[Excerpts from a dataset]

* * * * * * * * *

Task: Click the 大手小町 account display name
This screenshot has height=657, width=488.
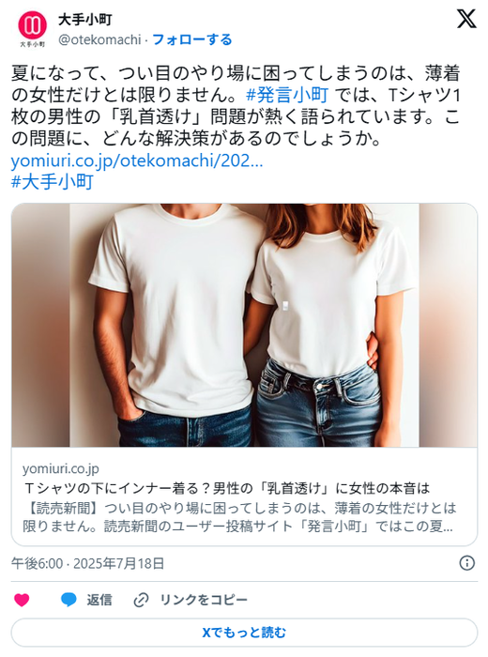Action: [x=84, y=20]
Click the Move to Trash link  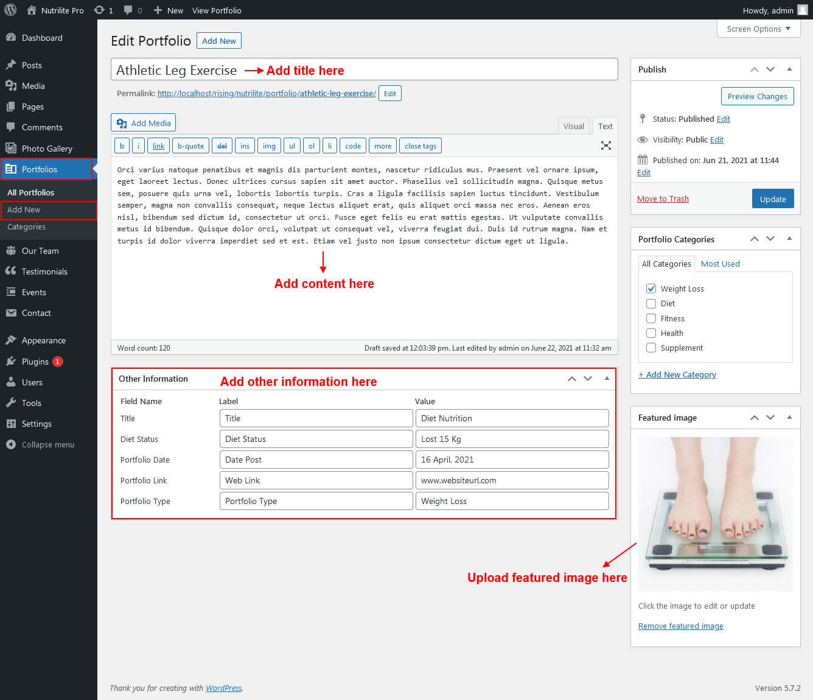tap(663, 199)
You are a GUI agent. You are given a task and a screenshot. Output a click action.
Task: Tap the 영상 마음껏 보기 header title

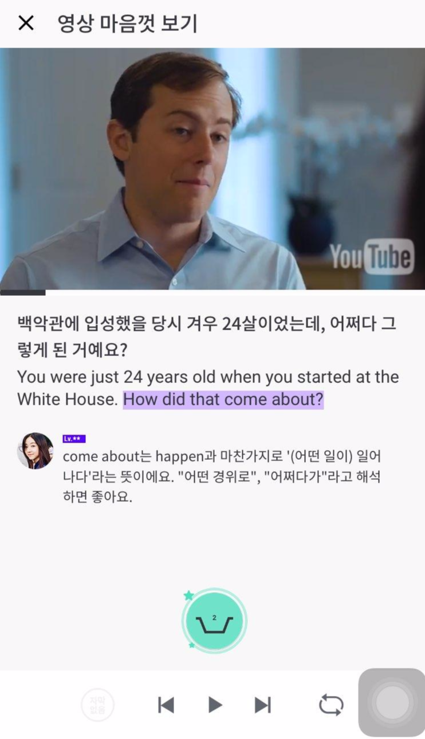point(127,24)
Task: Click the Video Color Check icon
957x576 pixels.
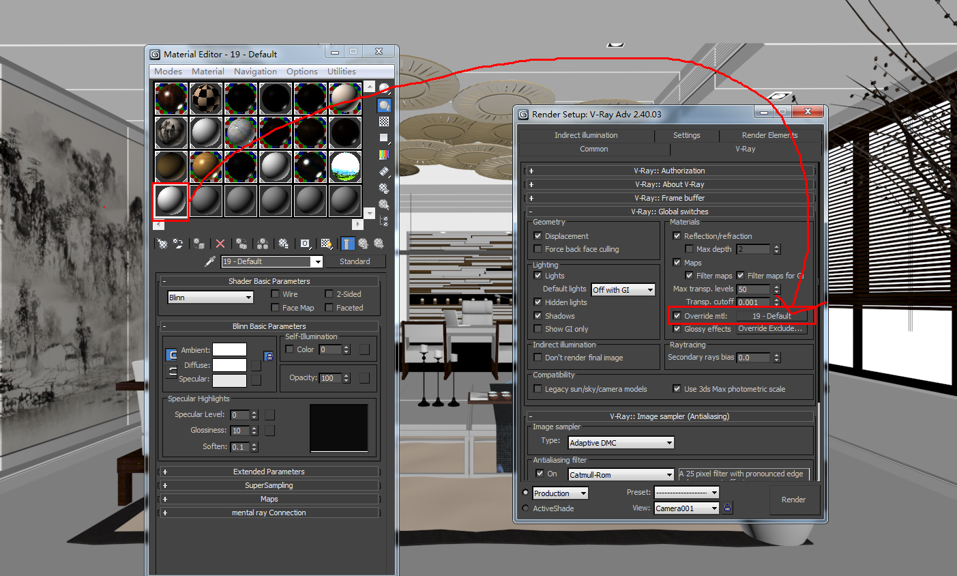Action: 384,155
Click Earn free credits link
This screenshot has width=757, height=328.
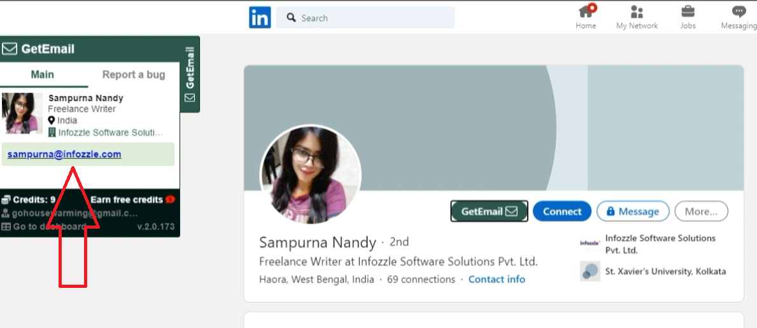point(127,199)
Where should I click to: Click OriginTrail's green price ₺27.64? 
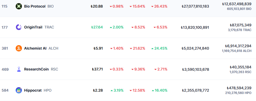coord(97,27)
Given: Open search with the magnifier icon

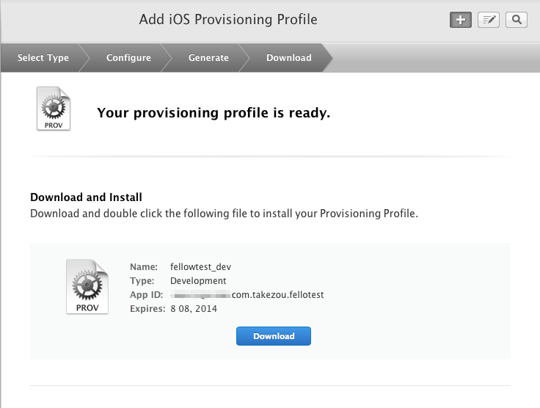Looking at the screenshot, I should pos(517,20).
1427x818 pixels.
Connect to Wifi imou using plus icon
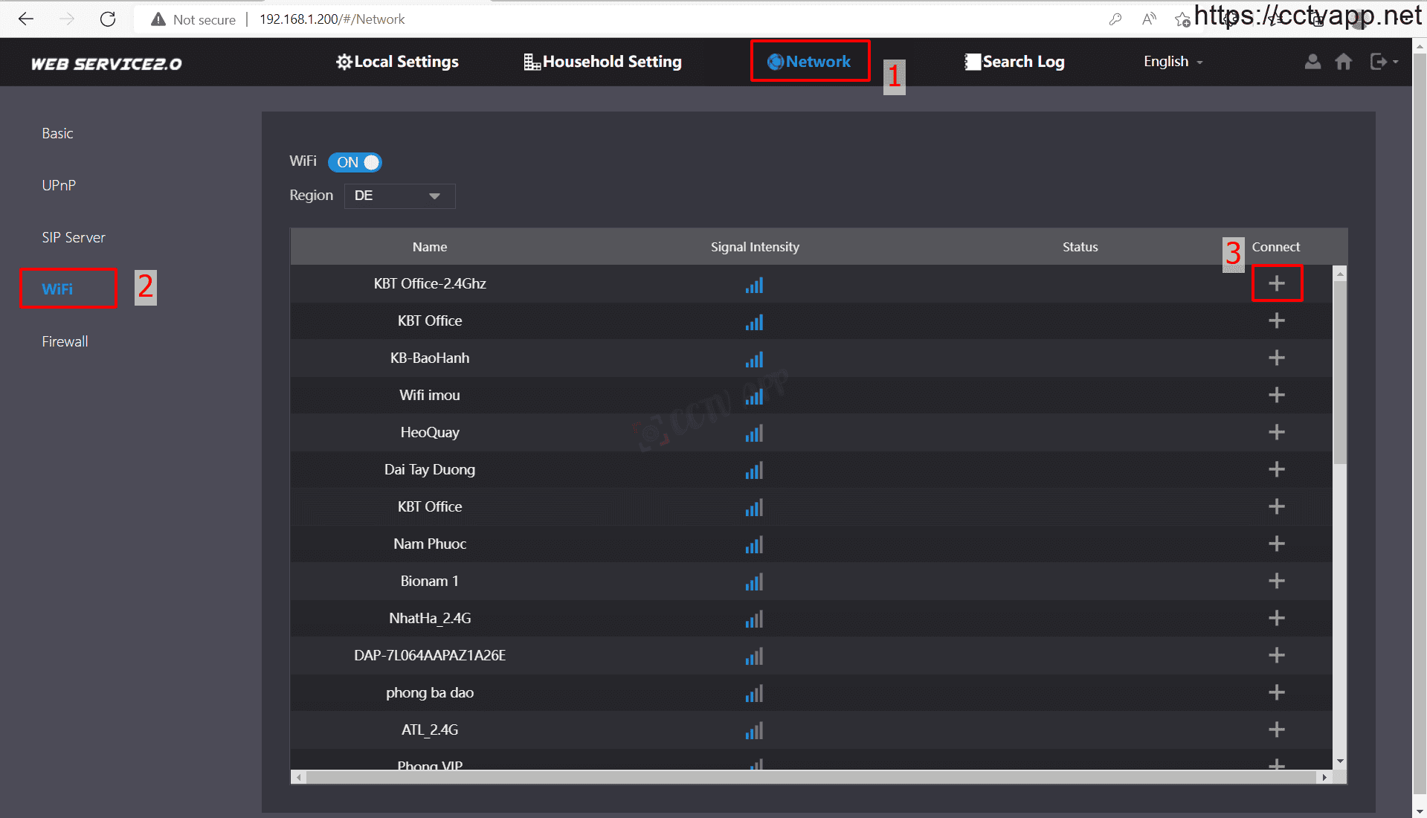pos(1276,395)
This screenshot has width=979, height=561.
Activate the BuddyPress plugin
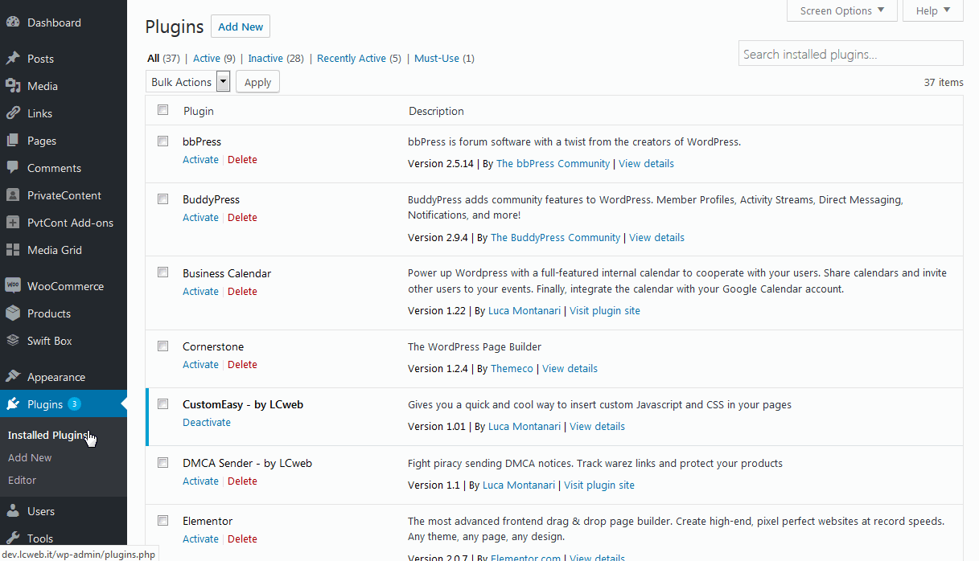coord(200,217)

* * * * * * * * *

§ **REQUIRED WORK**
From the line containing "Where should I" to the last line of the entries, output every line exactly as written, but leave out the pictures.

§ **REPLY**
Where should I click to: Click OriginTrail's green price ₺27.64? 
coord(97,27)
Given: Open search with the magnifier icon

Looking at the screenshot, I should pos(517,20).
1427x818 pixels.
Connect to Wifi imou using plus icon
pos(1276,395)
This screenshot has width=979, height=561.
Activate the BuddyPress plugin
coord(200,217)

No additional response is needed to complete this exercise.